In 1913, Parsons helped to organize the National Radium Institute to study the extraction of radium from carnotite ores and create a domestic process for its extraction, rather than exporting the raw material and importing radium. He was deeply interested in the use of radium to treat cancerous tumors.

In 1916, during World War I, Parsons was transferred to the War Department, with the position of chief engineer.
He was sent to Europe to study the fixation of nitrogen and oxidation of ammonia, which were important for the production of fertilizer and explosives. At his recommendation, four factories were built, entering production after the end of the war.

Parsons was also responsible for arranging for a census of American chemists. When the United States entered the war in April 1917, selected chemists were released from military service to carry out research on projects considered important to the war effort. Parsons helped to organize the Chemical Warfare Service of the US Army.
In 1919, after the end of the war, Parsons left the Bureau of Mines.

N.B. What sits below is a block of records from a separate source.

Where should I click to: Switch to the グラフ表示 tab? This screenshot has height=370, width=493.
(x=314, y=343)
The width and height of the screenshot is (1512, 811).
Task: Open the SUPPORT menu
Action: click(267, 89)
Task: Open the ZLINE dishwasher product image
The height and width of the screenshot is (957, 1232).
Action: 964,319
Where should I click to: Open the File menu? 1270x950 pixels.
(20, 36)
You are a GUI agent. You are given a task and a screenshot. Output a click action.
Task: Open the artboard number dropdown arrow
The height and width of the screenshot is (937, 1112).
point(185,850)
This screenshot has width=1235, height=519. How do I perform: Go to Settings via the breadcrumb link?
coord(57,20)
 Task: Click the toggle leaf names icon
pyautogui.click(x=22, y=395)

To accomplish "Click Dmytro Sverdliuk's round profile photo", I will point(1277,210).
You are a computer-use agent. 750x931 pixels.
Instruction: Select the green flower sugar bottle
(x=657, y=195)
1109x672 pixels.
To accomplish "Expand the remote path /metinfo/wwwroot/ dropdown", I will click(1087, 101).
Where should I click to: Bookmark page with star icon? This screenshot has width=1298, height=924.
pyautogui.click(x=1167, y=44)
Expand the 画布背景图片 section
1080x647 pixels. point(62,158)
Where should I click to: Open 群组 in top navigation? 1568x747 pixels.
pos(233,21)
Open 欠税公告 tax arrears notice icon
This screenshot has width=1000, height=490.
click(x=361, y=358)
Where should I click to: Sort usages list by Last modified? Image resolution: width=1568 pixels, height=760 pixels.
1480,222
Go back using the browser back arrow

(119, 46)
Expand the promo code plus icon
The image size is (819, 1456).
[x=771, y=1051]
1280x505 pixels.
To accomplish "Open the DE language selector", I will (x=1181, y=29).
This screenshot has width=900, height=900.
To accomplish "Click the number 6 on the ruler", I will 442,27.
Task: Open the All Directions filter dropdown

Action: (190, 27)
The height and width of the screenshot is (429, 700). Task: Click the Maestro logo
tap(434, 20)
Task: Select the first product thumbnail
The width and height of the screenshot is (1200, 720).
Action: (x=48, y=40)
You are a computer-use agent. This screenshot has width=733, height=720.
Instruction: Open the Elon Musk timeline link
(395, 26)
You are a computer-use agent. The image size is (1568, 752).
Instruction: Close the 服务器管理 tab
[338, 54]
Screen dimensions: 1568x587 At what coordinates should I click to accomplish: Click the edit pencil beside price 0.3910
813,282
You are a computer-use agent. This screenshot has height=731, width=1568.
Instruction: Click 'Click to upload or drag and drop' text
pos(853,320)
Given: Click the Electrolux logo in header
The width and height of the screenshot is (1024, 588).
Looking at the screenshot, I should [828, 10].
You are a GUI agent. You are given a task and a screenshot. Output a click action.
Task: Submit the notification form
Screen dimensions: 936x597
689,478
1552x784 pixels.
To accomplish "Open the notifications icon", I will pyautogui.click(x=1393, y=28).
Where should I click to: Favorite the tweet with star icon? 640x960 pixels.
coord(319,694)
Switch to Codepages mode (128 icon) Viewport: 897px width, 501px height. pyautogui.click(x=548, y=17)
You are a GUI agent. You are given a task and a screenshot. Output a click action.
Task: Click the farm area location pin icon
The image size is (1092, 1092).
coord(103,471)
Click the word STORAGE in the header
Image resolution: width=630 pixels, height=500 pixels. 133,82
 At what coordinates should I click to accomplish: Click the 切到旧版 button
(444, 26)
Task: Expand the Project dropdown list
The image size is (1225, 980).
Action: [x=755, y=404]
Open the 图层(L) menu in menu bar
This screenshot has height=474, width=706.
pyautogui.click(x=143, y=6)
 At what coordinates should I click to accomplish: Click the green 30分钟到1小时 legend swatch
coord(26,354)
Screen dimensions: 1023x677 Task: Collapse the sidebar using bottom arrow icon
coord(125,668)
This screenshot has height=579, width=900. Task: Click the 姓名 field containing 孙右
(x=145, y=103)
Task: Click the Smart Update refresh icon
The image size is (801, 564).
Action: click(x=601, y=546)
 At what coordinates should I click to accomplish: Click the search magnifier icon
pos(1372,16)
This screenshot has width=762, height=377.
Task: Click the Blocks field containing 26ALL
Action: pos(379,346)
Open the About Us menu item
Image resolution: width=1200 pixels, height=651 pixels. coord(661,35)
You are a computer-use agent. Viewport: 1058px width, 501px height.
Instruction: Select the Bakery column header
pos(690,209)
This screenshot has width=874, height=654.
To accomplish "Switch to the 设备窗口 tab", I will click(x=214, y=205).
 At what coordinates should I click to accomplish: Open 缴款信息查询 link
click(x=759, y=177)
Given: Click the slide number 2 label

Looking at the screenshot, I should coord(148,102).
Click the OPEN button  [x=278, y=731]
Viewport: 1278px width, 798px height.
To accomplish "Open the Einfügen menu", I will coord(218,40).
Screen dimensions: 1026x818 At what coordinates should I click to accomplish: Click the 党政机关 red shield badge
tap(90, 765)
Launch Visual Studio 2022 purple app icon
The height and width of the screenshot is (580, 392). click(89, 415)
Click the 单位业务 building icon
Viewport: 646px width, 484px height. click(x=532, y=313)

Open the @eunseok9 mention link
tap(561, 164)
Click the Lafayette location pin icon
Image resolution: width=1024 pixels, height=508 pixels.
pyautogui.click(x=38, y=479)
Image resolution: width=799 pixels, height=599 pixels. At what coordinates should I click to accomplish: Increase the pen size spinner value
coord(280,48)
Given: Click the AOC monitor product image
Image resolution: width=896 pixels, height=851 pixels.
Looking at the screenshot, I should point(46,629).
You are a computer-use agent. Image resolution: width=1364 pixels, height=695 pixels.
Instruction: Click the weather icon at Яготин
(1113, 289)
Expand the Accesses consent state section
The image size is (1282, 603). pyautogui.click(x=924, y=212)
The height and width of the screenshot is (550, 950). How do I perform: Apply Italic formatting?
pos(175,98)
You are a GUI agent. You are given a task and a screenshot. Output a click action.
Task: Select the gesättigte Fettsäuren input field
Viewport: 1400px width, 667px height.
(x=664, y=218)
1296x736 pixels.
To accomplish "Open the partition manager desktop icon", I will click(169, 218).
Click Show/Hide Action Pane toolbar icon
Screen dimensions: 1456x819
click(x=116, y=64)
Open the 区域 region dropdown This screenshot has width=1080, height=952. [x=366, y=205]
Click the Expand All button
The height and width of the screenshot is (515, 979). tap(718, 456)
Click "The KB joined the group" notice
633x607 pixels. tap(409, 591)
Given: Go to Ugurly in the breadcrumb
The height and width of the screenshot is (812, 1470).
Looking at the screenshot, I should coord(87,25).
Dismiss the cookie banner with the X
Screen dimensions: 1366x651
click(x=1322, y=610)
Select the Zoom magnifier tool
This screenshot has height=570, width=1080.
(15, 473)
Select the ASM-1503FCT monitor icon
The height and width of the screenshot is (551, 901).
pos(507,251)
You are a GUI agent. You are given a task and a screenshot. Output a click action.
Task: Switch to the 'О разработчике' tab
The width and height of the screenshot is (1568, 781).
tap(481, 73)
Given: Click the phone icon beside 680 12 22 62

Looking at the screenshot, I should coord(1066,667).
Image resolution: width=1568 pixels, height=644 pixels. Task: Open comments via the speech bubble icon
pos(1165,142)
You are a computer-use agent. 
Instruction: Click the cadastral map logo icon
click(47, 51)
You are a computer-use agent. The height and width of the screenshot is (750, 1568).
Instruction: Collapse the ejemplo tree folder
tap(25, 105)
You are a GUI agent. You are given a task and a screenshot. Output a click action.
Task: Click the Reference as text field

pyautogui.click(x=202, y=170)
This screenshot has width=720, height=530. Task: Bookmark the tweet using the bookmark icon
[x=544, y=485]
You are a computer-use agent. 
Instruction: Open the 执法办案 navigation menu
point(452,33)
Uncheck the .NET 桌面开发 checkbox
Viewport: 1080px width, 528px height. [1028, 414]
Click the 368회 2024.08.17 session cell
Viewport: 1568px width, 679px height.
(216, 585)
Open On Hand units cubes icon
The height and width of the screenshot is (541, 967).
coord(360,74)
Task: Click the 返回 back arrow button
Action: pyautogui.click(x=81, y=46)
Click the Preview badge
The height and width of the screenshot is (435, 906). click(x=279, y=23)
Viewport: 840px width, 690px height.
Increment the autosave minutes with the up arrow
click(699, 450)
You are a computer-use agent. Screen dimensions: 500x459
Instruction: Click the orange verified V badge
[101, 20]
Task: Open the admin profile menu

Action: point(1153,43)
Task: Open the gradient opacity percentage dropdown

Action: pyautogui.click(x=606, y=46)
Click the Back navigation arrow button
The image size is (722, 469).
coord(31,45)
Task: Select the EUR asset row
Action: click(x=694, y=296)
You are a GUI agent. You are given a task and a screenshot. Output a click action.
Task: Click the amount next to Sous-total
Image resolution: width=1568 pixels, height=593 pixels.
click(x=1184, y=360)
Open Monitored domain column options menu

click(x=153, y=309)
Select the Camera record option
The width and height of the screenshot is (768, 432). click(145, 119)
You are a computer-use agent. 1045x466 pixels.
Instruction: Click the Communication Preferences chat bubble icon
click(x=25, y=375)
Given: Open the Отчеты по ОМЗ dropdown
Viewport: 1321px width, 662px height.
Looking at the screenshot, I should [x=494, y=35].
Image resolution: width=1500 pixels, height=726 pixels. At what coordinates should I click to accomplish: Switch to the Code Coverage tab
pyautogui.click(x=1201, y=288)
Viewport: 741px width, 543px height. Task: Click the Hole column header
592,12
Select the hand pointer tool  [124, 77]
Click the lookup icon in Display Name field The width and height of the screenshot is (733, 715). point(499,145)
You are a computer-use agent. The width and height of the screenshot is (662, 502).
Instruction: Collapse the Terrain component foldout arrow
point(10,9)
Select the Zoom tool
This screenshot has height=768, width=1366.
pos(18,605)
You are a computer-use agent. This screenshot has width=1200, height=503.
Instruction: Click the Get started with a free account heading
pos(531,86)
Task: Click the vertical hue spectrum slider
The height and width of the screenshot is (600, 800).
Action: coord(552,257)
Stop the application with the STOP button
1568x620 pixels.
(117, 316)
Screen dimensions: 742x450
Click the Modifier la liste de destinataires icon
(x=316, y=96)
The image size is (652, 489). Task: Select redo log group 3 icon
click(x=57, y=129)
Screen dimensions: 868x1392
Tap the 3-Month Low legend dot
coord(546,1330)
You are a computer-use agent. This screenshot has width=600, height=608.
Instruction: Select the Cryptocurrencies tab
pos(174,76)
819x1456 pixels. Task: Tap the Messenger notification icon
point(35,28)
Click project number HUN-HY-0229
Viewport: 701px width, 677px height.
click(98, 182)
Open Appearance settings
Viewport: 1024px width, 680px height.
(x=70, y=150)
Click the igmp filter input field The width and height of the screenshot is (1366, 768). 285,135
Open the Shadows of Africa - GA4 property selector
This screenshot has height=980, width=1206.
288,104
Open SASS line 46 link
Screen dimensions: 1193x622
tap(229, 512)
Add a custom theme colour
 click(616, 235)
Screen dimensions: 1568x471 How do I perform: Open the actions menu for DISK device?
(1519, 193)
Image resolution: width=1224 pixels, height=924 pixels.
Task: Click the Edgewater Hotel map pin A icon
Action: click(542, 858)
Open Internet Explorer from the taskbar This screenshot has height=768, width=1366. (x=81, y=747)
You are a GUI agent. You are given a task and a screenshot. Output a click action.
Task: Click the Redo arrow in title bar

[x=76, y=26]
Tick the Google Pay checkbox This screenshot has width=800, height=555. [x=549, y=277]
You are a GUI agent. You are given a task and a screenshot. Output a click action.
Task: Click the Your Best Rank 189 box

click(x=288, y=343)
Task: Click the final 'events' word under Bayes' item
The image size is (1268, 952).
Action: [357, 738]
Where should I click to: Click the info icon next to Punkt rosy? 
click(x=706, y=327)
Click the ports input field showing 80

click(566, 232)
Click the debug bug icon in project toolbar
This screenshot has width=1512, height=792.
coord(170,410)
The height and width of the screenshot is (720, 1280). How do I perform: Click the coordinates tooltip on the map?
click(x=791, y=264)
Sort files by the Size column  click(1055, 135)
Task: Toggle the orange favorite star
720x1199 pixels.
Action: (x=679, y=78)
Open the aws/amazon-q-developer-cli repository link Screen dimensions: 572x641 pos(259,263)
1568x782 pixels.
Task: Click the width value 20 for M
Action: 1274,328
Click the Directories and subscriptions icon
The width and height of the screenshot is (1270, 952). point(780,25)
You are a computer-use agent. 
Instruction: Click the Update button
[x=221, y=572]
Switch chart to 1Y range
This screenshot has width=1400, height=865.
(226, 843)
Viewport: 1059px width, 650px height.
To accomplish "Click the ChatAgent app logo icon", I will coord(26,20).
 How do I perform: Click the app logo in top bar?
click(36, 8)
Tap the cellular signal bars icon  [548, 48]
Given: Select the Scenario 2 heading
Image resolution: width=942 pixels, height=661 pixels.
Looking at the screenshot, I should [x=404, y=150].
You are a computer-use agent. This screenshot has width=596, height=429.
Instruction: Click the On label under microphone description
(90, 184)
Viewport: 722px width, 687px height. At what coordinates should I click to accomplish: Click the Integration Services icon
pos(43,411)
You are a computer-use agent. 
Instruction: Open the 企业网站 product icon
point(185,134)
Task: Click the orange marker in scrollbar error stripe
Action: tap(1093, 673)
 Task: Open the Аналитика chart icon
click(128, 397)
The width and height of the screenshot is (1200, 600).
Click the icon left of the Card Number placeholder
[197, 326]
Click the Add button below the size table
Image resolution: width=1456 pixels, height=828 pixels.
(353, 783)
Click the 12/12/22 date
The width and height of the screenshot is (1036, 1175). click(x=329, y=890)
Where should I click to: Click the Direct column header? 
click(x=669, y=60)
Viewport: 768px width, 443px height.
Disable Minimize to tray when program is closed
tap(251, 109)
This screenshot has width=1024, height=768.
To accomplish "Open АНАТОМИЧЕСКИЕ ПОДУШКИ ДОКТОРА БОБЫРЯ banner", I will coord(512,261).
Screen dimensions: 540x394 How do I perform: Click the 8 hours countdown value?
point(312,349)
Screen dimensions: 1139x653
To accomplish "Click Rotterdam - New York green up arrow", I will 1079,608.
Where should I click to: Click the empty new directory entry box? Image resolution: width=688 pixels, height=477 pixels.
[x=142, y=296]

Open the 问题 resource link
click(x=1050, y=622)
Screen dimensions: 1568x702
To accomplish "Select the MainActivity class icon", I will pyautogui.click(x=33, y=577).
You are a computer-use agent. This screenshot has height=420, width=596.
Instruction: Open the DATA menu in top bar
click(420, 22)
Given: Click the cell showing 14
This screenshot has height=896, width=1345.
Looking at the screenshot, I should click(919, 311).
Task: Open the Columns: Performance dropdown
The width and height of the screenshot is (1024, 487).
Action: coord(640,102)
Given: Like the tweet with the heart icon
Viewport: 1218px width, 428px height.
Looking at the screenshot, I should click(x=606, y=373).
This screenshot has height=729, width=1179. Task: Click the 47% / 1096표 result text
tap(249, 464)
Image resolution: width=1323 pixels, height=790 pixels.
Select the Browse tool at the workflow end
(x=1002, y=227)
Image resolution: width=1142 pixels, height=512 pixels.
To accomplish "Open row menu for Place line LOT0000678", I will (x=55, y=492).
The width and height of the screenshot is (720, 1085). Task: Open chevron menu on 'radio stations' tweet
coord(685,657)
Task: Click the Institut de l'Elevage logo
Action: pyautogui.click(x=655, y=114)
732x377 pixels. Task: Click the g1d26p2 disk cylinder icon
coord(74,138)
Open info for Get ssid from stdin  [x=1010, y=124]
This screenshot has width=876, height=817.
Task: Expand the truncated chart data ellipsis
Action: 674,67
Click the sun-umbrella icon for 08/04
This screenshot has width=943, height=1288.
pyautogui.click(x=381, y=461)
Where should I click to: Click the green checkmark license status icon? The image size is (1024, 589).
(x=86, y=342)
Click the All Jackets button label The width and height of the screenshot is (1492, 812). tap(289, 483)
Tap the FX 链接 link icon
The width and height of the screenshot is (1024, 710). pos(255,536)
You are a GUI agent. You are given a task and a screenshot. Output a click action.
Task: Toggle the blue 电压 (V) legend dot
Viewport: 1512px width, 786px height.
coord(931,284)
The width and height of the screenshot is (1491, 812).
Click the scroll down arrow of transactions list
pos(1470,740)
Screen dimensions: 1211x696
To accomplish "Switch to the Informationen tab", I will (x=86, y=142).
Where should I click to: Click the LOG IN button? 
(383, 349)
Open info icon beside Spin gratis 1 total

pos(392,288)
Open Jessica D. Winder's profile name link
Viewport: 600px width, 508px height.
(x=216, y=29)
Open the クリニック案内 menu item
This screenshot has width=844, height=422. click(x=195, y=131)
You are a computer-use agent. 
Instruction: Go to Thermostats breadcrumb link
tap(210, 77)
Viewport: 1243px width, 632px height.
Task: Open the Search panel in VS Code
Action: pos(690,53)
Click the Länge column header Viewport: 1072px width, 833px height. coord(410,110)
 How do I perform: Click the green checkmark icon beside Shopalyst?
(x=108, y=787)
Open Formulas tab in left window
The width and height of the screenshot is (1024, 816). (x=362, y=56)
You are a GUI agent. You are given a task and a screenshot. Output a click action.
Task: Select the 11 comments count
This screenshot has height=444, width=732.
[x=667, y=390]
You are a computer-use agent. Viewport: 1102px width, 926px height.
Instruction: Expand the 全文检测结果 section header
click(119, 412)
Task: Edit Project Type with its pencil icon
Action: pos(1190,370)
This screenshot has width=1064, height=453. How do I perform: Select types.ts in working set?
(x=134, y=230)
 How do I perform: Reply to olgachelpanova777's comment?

=== American Chemical Society ===
Parsons became a member of the American Chemical Society (ACS) when he attended the World Congress of Chemists at the Columbian Exposition of 1893 in Chicago.
From 1907 until 1919, Parsons was part-time secretary of the American Chemical Society, succeeding William A. Noyes.
From 1919 to 1946, Parsons was full-time executive secretary of the ACS, its chief administrative officer, in charge of its day-to-day operations. He retired on December 31, 1945, after the end of World War II.

Parsons was closely involved, along with Marston T. Bogert, in establishing a new structure for the ACS. He helped to transform it from a New York State Corporation into a national organization based in Washington, D.C. He was also involved with the creation of a number of divisions, organized around specialized groups, beginning with Industrial Chemists and Chemical Engineers.
He is credited with substantially expanding the association's membership and its publications. Under his leadership, its roster expanded from 3000 members in 1908 to 40,000 in 1945. The number of journals published by the society increased from two to eight. The annual budget of the organization expanded from several thousand dollars to 1.5 million dollars.

In addition, Parsons served as secretary of Section C of the American Association for the Advancement of Science (AAAS) from 1904 to 1908.
He served as vice president for America of the International Union of Pure and Applied Chemistry (IUPAC), from 1919 to 1922.

==Awards and honors==
In 1911, Parsons received an honorary Doctor of Science degree from the University of Maine.
In 1915 he received an honorary doctorate from the University of Pittsburgh.
In 1944, he received an honorary Doctor of Science degree from the University of New Hampshire.

Parsons received a number of international honors as a result of his work. In 1922, he was named an officer of the French Legion of Honour. In 1926, he was named cavalier of the Order of the Crown of Italy.
In 1926, he was named an honorary member of the Romanian Chemical Society and a life member of the Société chimique de France.
In 1931 he became an honorary member of the Society of Chemical Industry of Great Britain.

He also received American awards at a national level.
In 1932 he received the Priestley Medal for distinguished service, the highest honor conferred by the American Chemical Society.
In 1948, he became an honorary member of the American Institute of Chemists,
and an honorary member of the Chemists' Club in New York.

The Charles Lathrop Parsons Award of the American Chemical Society is named in his honor and was first presented, to him, in 1952. It is awarded to members of the ACS for public service in the field of chemistry.